Tuesday, January 15, 2013

Augie Marches On and On

My experience reading Saul Bellow's The Adventures of Augie March was a mixed bag.  There were several aspects of the novel that I truly enjoyed and admired, and there were several things I learned about myself and what I want out of a reading experience.

What I really enjoyed in the novel was Bellow's entire cast of characters.  The novel is narrated in the first person by the titular Augie March.  Augie tells the story of his life from his early childhood on the South side of Chicago during the depression to his time in Paris as a married man in his mid- to late-twenties.  His adventures are filled with many wonderful odd and fantastically-sketched people who run in and out of his life.  And all these characters have their own motives, desires, and designs that dictate what they do.  Bellow has an excellent eye for characters.  None of them makes a false move or does something solely for the movement of the plot.  Each action is true to that character, and that is an impressive feat.

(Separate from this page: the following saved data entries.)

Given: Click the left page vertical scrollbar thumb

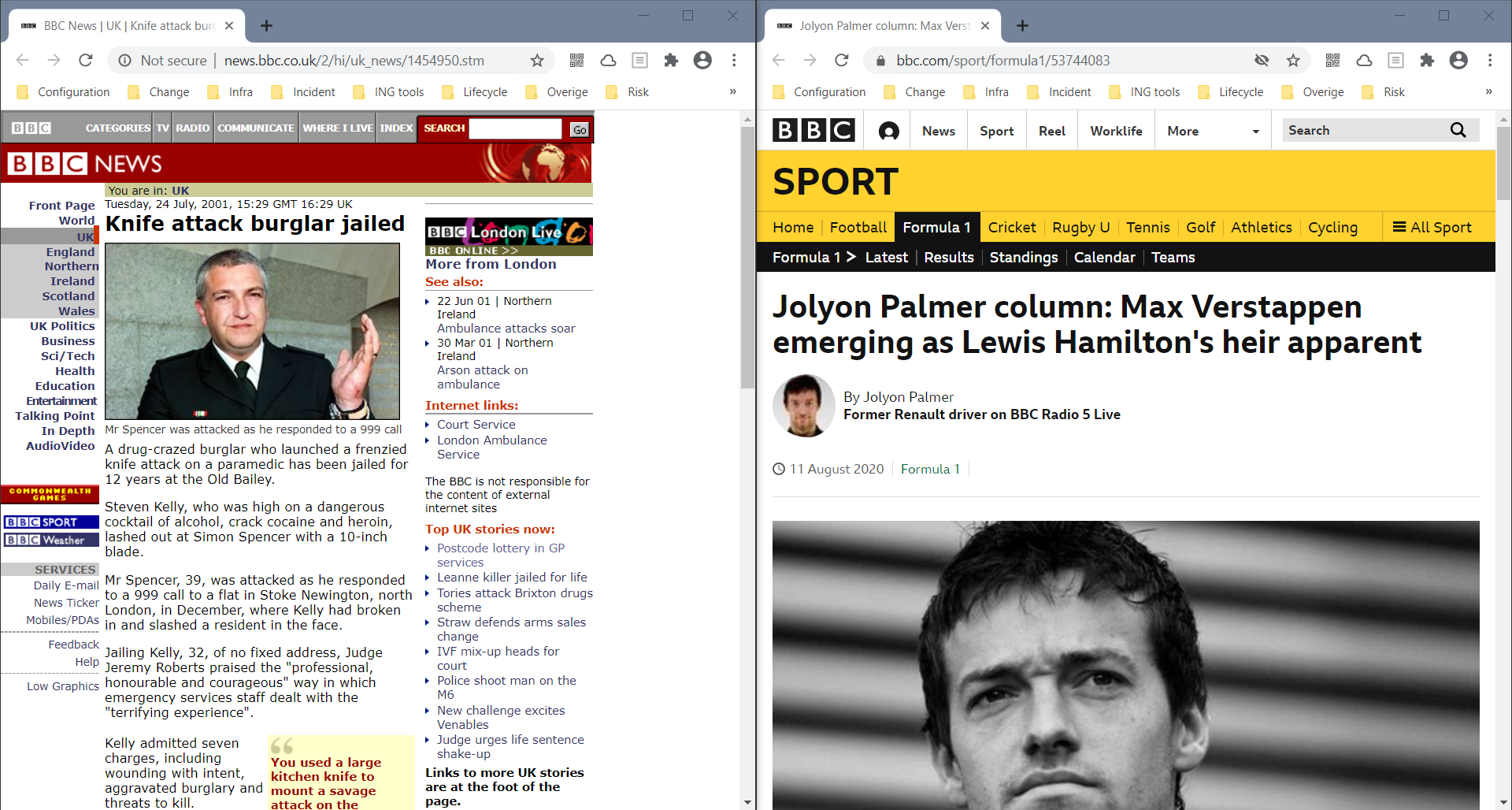Looking at the screenshot, I should tap(747, 256).
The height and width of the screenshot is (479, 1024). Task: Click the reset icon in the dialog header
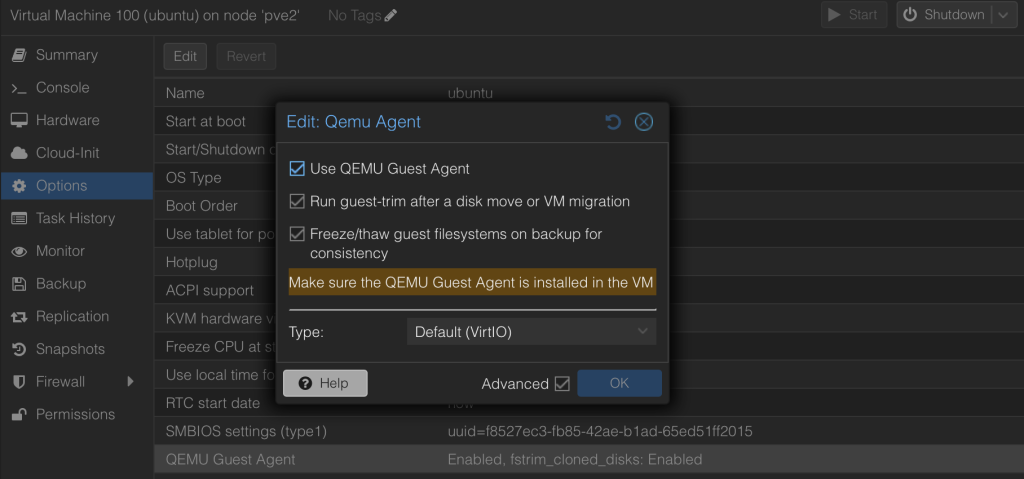point(613,122)
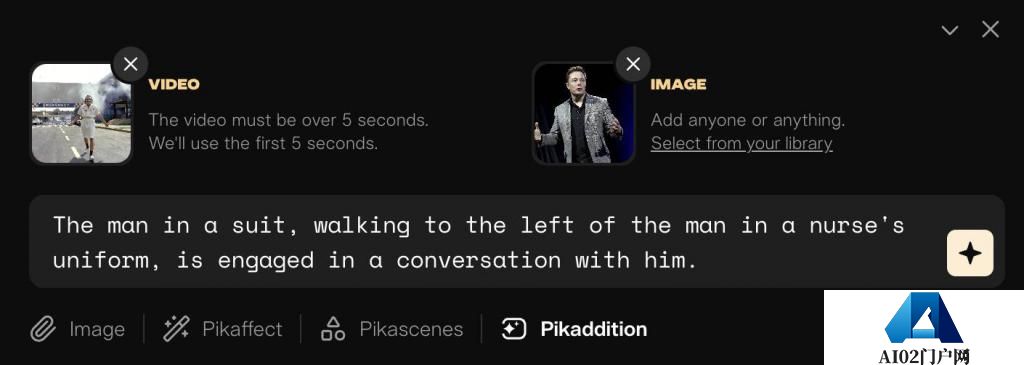The height and width of the screenshot is (365, 1024).
Task: Open the man in suit image thumbnail
Action: 583,113
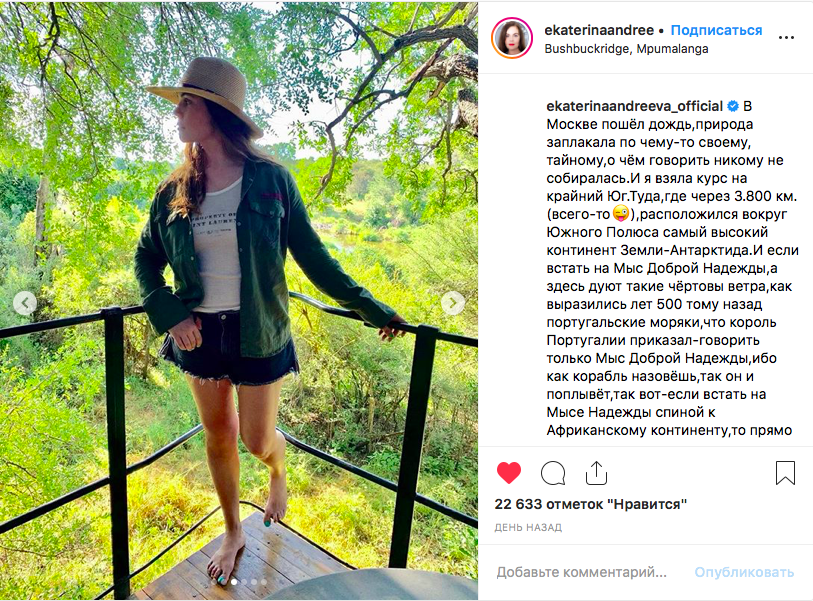Go to next photo with right arrow
The width and height of the screenshot is (813, 601).
(x=453, y=303)
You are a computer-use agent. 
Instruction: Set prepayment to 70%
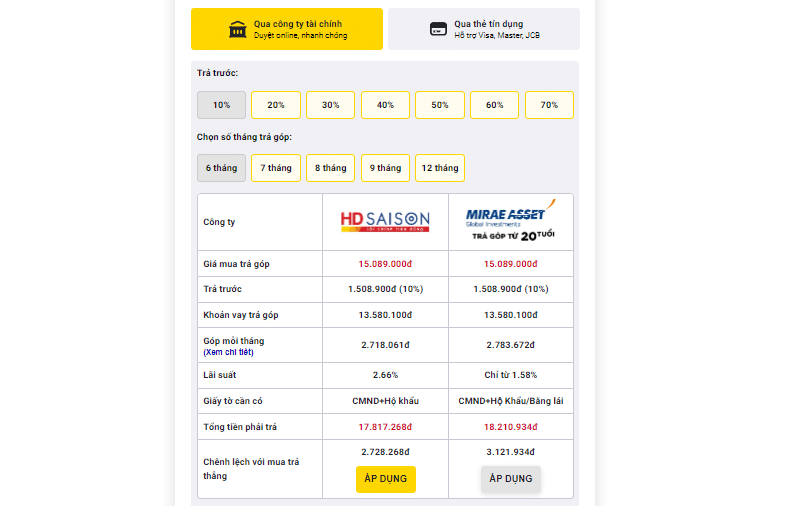[549, 105]
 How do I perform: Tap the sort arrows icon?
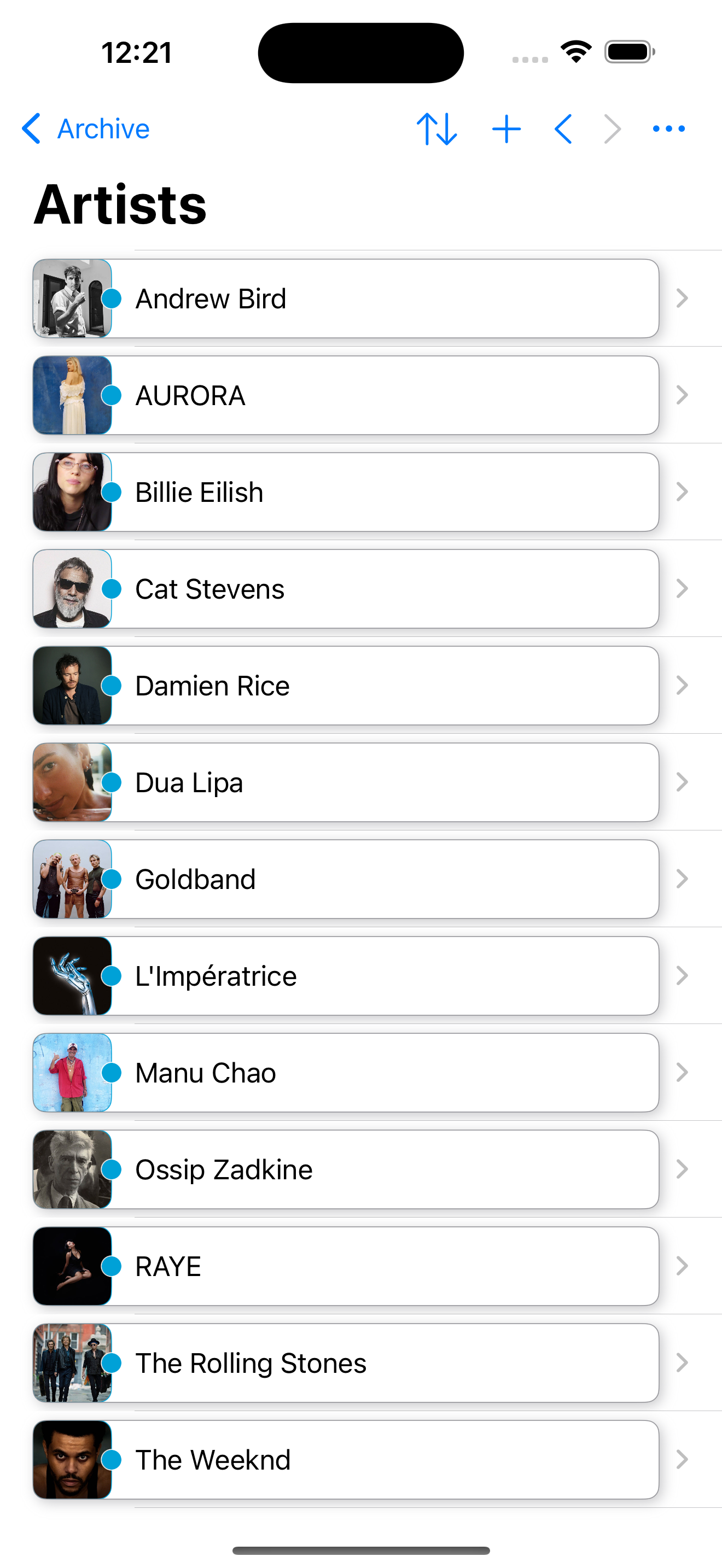(x=436, y=129)
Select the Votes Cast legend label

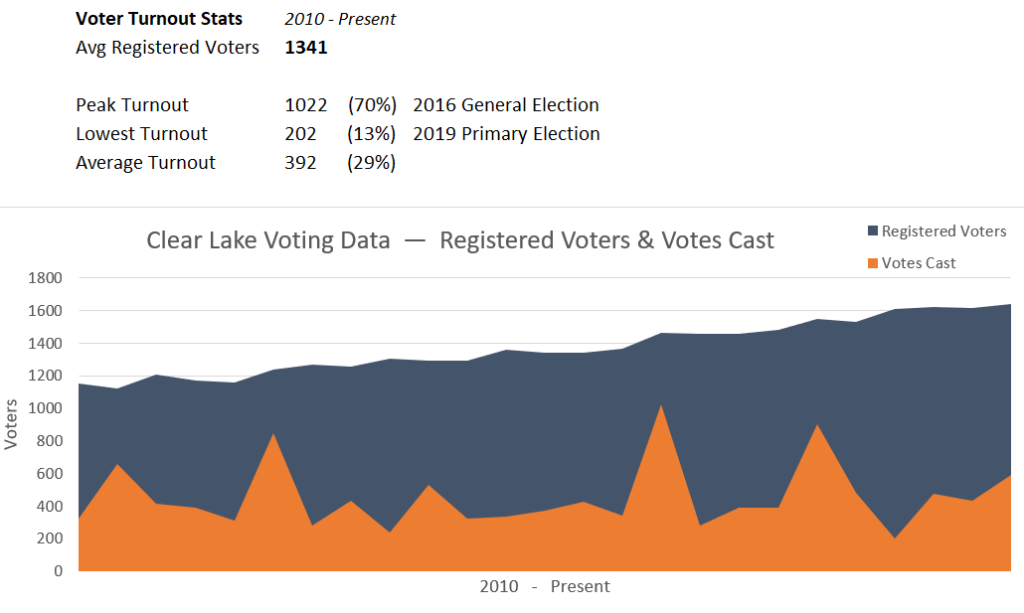918,263
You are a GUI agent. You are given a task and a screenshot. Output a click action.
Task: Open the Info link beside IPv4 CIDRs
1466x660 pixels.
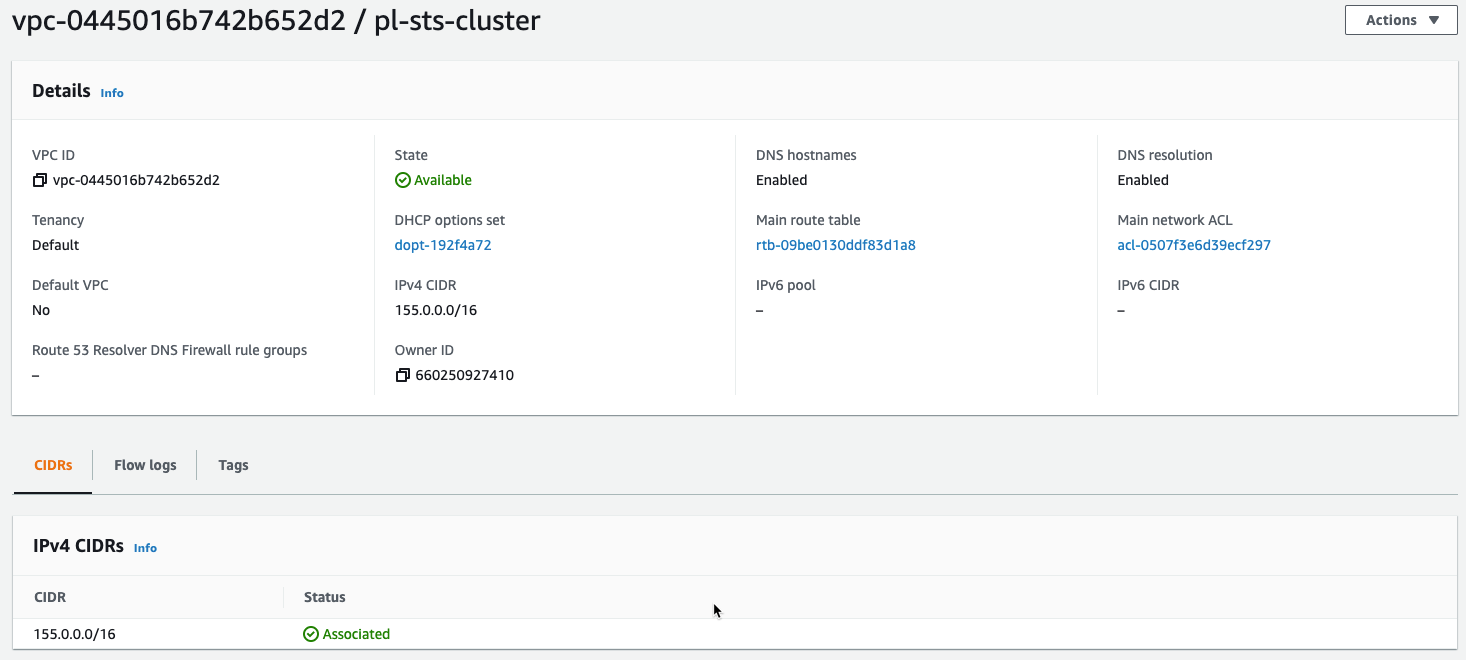(x=145, y=548)
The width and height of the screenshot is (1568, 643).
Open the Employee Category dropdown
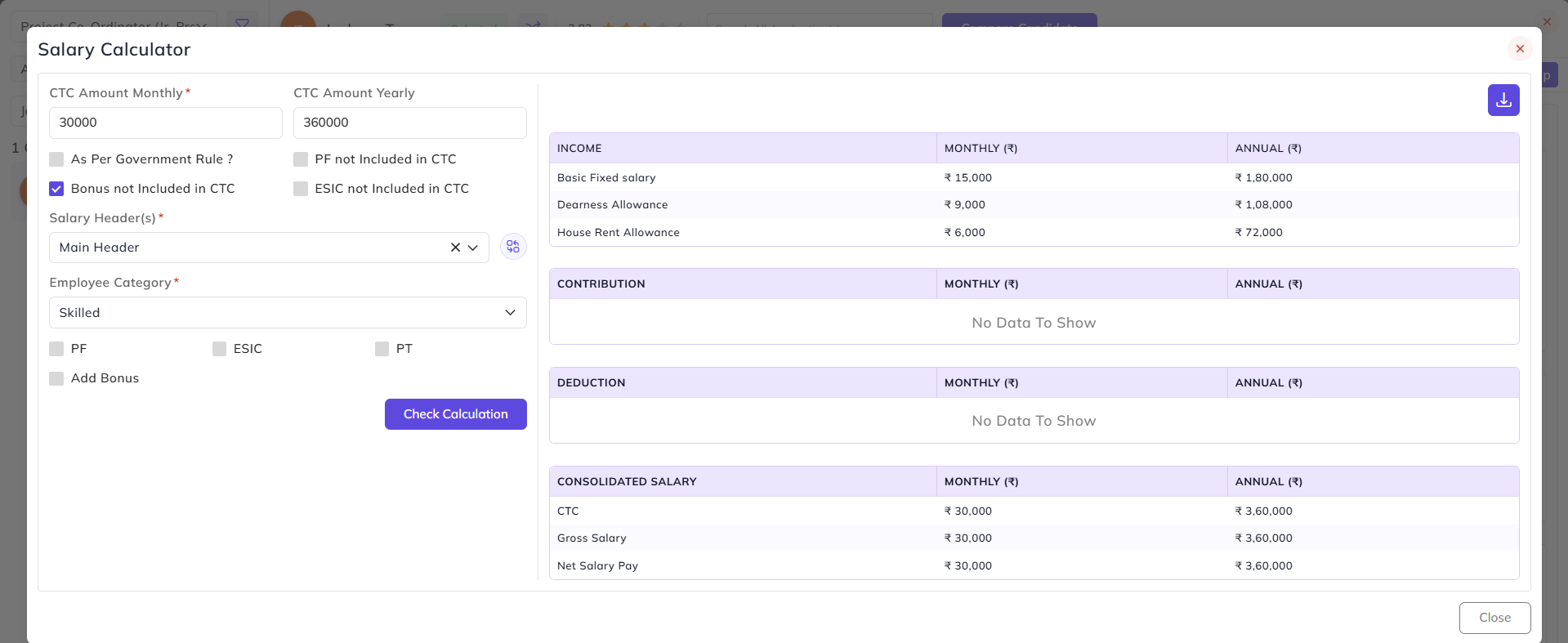288,313
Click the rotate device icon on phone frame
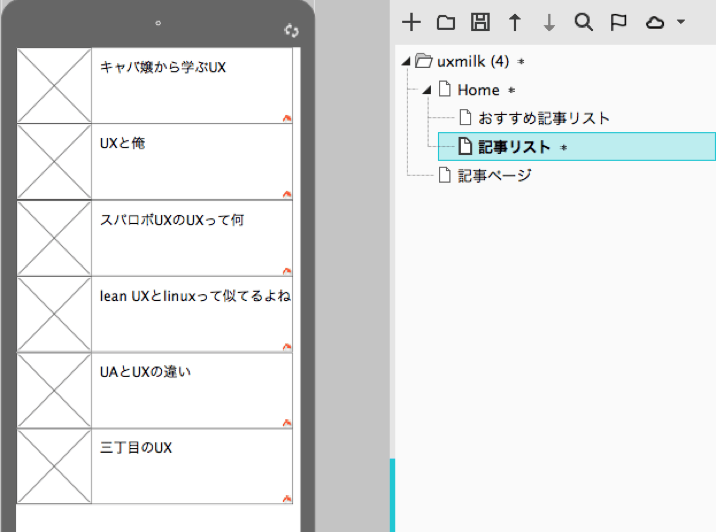Image resolution: width=716 pixels, height=532 pixels. [x=291, y=30]
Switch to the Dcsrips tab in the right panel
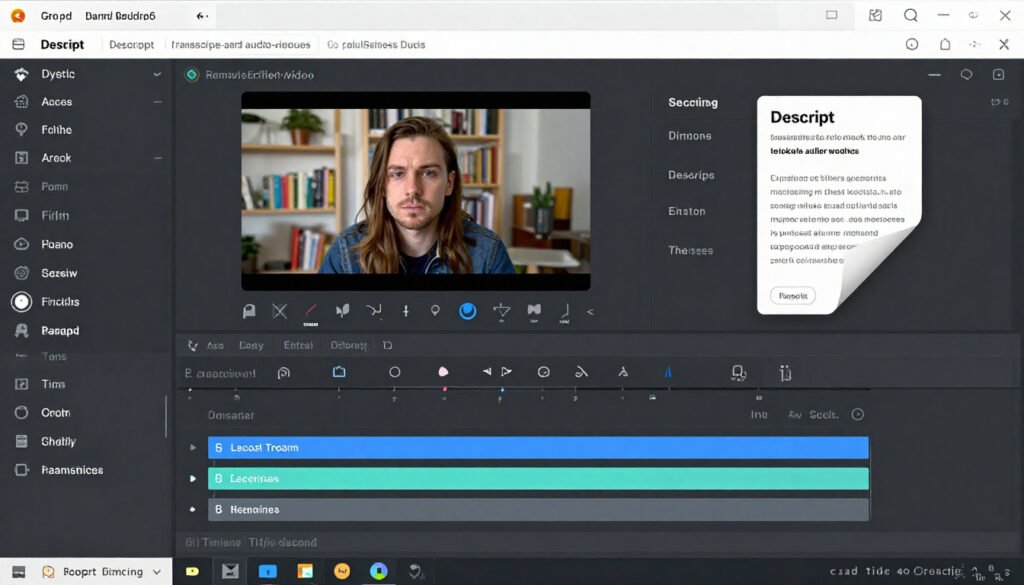Image resolution: width=1024 pixels, height=585 pixels. [691, 175]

Augie himself is drawn with precision and consistency, and given how long the novel is, that too is impressive.  Unlike most first-person narrators, Augie is reliable in his account of his actions, motives, thoughts as well as those of others.  The continuous theme in Augie's life is that he is someone who "other people are always trying to fit into their schemes":
External life being so mighty, the instruments so huge and terrible, the performances so great, the thoughts so great and threatening, you produce a someone who can exist before it.  You invent a man who can stand before the terrible appearances.  This way he can't get justice and he can't give justice, but he can live.  And this is what mere humanity always does.  It's made up of these inventors or artists, millions and millions of them, each in his own way trying to recruit other people to play a supporting role and sustain him in his make believe.  The great chiefs and leaders recruit the greatest number, and that's what their power is.
Augie keeps running into people who attempt to "recruit" him, as he says.  But Augie also knows that he's "got opposition in" him too, and after being pulled in by these recruiters, he continually pulls away, giving up what he has been given for freedom to decide things for himself.  Aware of this tendency in others to recruit, Augie goes out of his way to avoid recruiting his readers.  Augie openly discusses his ugly impulses and his noble ones.  There is not a character that crosses his path in whom Augie doesn't find something admirable, something ugly, something good, and something bad.

Those moments of analysis and insight are some of the novels most enjoyable passages and rewarding parts.  Augie himself, in his even-keeled approach to others and honest reporting of his own actions, is a very likeable guy.

But in making such a likable and even-keeled character, Bellow has a hard time putting Augie into compelling situations.  As a reader, I never once worried about Augie.  I always had the same distance that he did and I never really felt like anything was risked.

For example, when Augie is engaged to Lucy, his brother's wife's cousin, he is on tenuous ground with Lucy's family.  Lucy has money and is a possible escape from poverty for Augie.  Meanwhile, Augie's neighbor Mimi becomes pregnant by her boyfriend and relies on Augie to help her obtain an abortion.  As Augie joins her in a trip to the doctor, Augie is seen with Mimi leaning against him by another one of Lucy's cousins who has it in for Augie.  His goose is cooked.  He can't possibly expect Lucy's family to believe the truth.  But there is zero point zero drama in this entire exchange.  Augie doesn't really care all that much for Lucy anyway, and he doesn't really care all that much for money either.  He's not even really bothered that he's going to be accused of something that isn't so.

The only time Augie even cares about a major change in his life is when Thea leaves him.  But by this point, Augie's resilience is so well established that I was never worried about his well being.  I knew that he would make it through with no real sense of loss or pain, that he would keep on keeping on and find love again. 

There was nothing to pull me on other than idle curiosity (and my desire to have read the book for the sake of this project).  It took me three months to read The Adventures of Augie March.  Now that's not all Bellow's fault, of course.  Part of the slow-going was because I am a slow reader.  Another part was because my October, November, and early December were incredibly busy, and my work ate up all my spare time.  But I imagine I would have made more time to read had the movement of Augie's story been more compelling.  I didn't try to sneak in a paragraph here or there to see what happened, because even when something was happening (and a lot did happen) it didn't hold any emotional weight. 

(As a side note, I discovered reading this novel, that I am a big fan of meaty scenes in a novel.  I love when a scene takes place and characters, grounded in a physical location, act and react to each other and move the story on by their exchanges and interactions.  So much of The Adventures of Augie March is about thoughts and theories and large actions that there are very few scenes that hold much weight.  The scenes that do take place give us bits of dialogue and interesting exchanges but nothing much to chew on.)

For all the things the book had going for it--character, sharp writing, interesting observations about life and purpose--this lack of propulsion and emotional contact undercut my ability to enjoy the novel.  If you read it, I hope you are able to get more out of it than I did.